100 Days, 100 Movies: Jaws (1975)


Director: Steven Spielberg
Starring: Roy Scheider, Richard Dreyfuss, Robert Shaw

It was only about a year ago that I saw Jaws for the first time. I had never gone out of my way to see it before because I was under the impression that it was just a routine action thriller, albeit the one that began the trend of summer blockbusters. Happening across it on TCM last summer, I decided to watch and found myself completely engrossed. There is nothing “routine” about this movie, and if more “blockbuster” wannabe films styled themselves after Jaws, they wouldn’t come and go so quickly from the collective imagination.

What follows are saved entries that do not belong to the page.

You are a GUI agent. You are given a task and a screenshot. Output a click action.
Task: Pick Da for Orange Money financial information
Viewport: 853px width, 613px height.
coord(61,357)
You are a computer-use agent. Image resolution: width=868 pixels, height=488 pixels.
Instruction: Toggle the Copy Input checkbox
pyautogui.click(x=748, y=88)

Police Chief Brody (Roy Scheider) has moved with his family from New York to the island of Amity, a place his wife thinks will be a safer environment to raise their two kids. The mangled body of a woman is found on a beach, a victim of a shark. The Mayor, and other locals concerned about the impact that news of a shark attack would have on tourism, conspire to cover this up, and Brody reluctantly goes along with it until the shark returns to claim more victims. He then teams up with Hooper (Richard Dreyfuss) and Quint (Robert Shaw), a shark expert and shark hunter, respectively, to kill the shark, a creature that proves to be more difficult to kill than most movie monsters.

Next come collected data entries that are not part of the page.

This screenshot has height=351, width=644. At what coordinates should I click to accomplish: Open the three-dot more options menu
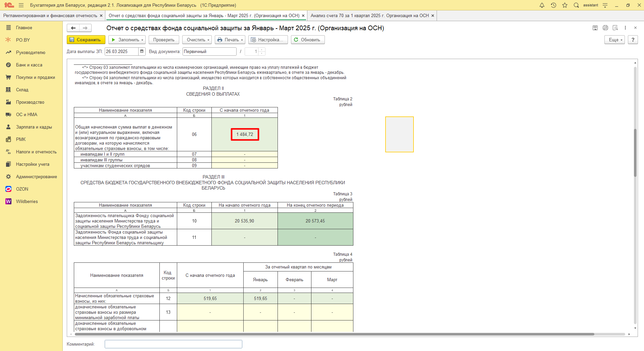(625, 28)
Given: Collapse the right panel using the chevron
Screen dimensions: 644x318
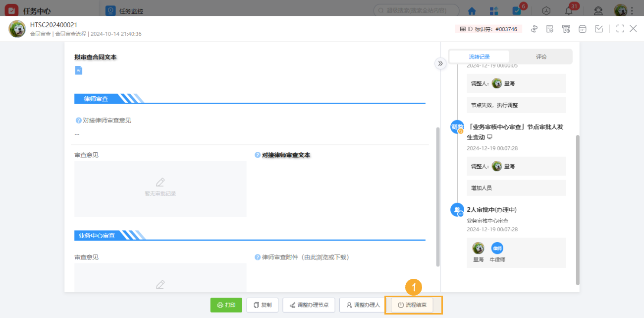Looking at the screenshot, I should (x=440, y=64).
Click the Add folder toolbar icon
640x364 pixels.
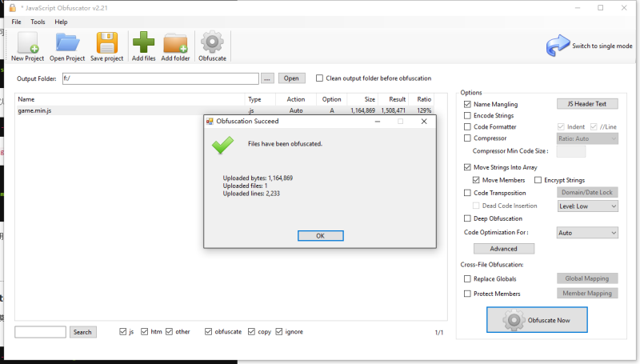tap(175, 43)
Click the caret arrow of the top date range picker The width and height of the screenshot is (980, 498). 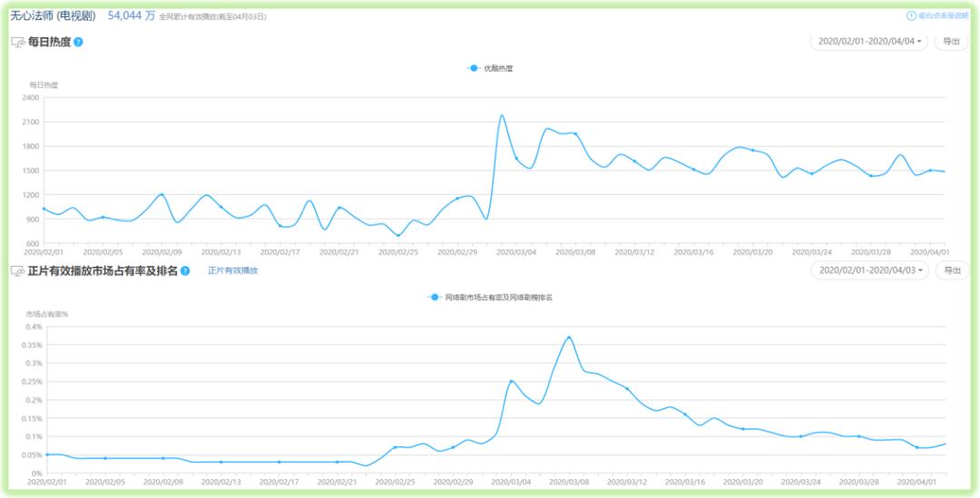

By now everyone has heard the anecdotes about the mechanical shark that wouldn’t work, necessitating a limited visual presence in the film. This turned out to be a good thing, of course, because it lets the audience build up the shark in its imagination, and even though we don’t actually see the shark until the final third of the film (though we do see it’s massive shadow underneath the water), it’s presence looms large over the entire narrative. What we do see of the shark is pretty spectacular (and prompts the film’s most famous line: “You’re gonna need a bigger boat”), especially when it literally takes apart the ridiculously inadequate Orca piece by piece.

However, the sequences of high action are only a small part of why Jaws works. This film is effective because it spends most of its running time letting us get to know its characters and then puts them in the middle of nowhere up against a shark bigger than their boat. There are lots of little moments that allow us to feel for these characters, to like them enough so that we actually care in the end whether they live or die. There is a moment early in the film, after Brody has had an especially bad day, when he sits at the dinner table and notices that his younger son is imitating his gestures and expressions. There is also the scene in the Orca where Brody and Hooper listen as Quint tells them about being a survivor of the USS Indianapolis – one of the great movie speeches. Scenes like these are cut out of most blockbuster style movies, where the story is more or less just a means of connecting one explosion to another. But these scenes add incalculably to the film because they ground the characters firmly in the audience’s reality and we see them as people instead of characters who have the superhuman ability to withstand just about anything.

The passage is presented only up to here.